If you can find the ad that ran for the TX81Z on the back of Keyboard magazine it had them pictured. One of them looked like two sine waves in phase with the frequency in one of them doubled, IIRC.

Sent from my HAL 9000 in transit to Jupiter

-----Original Message-----
From: [email protected] [mailto:[email protected]] On Behalf Of PeWe
Sent: Tuesday, June 15, 2021 9:53 AM
To: [email protected]; danforcz@...
Subject: Re: [YamahaDX] The 4OP to DX7 Conversion Project

Which additional waveforms are we talking about ?
I never owned a TX81Z,- just only DX7 which I sold,- DX7mkIIFD, TX816 and TG77 ...

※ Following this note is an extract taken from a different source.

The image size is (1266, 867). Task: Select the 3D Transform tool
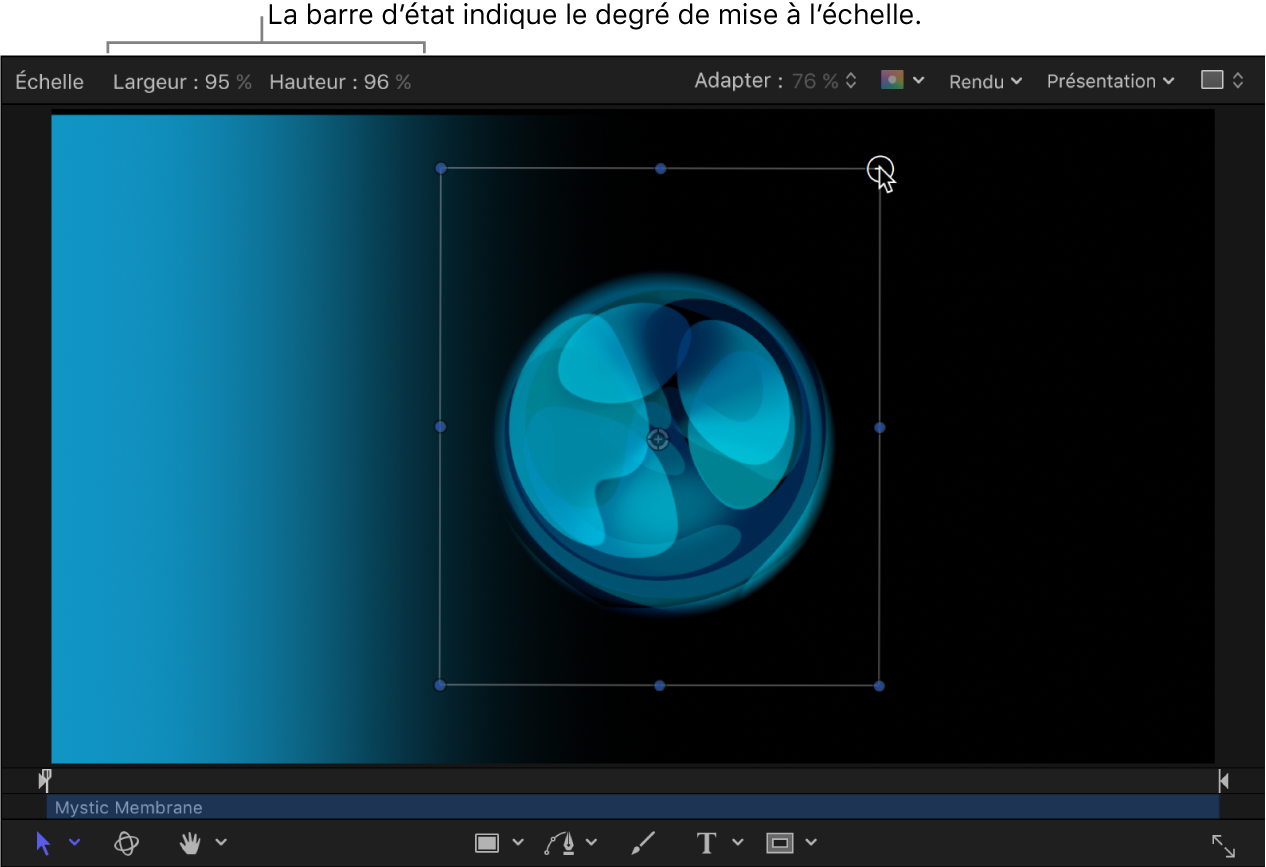(x=126, y=843)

Do we find the missing waveforms in SY&TG 77 and SY99 ROM ???
Were these single cycle samples or pre-programmed waveform-templates (like saw, square & trianagle) in ROM ?

I can imagine re-constructing patches in a TG77 when there were some info about add. waveform levels in given TX81Z patches.
The TG77?s filter and lo-fi FX come in addition ...

Am 15.06.2021 um 16:24 schrieb Daniel Forró via groups.io:
I think it wouldn’t be easy to get from the pair of operators a timbre
missing in the total sound of the patch. But maybe additional tweaking
of the other four operators in algorithm structure simulating 4OP
patch, in conjunction with those two operators can make it…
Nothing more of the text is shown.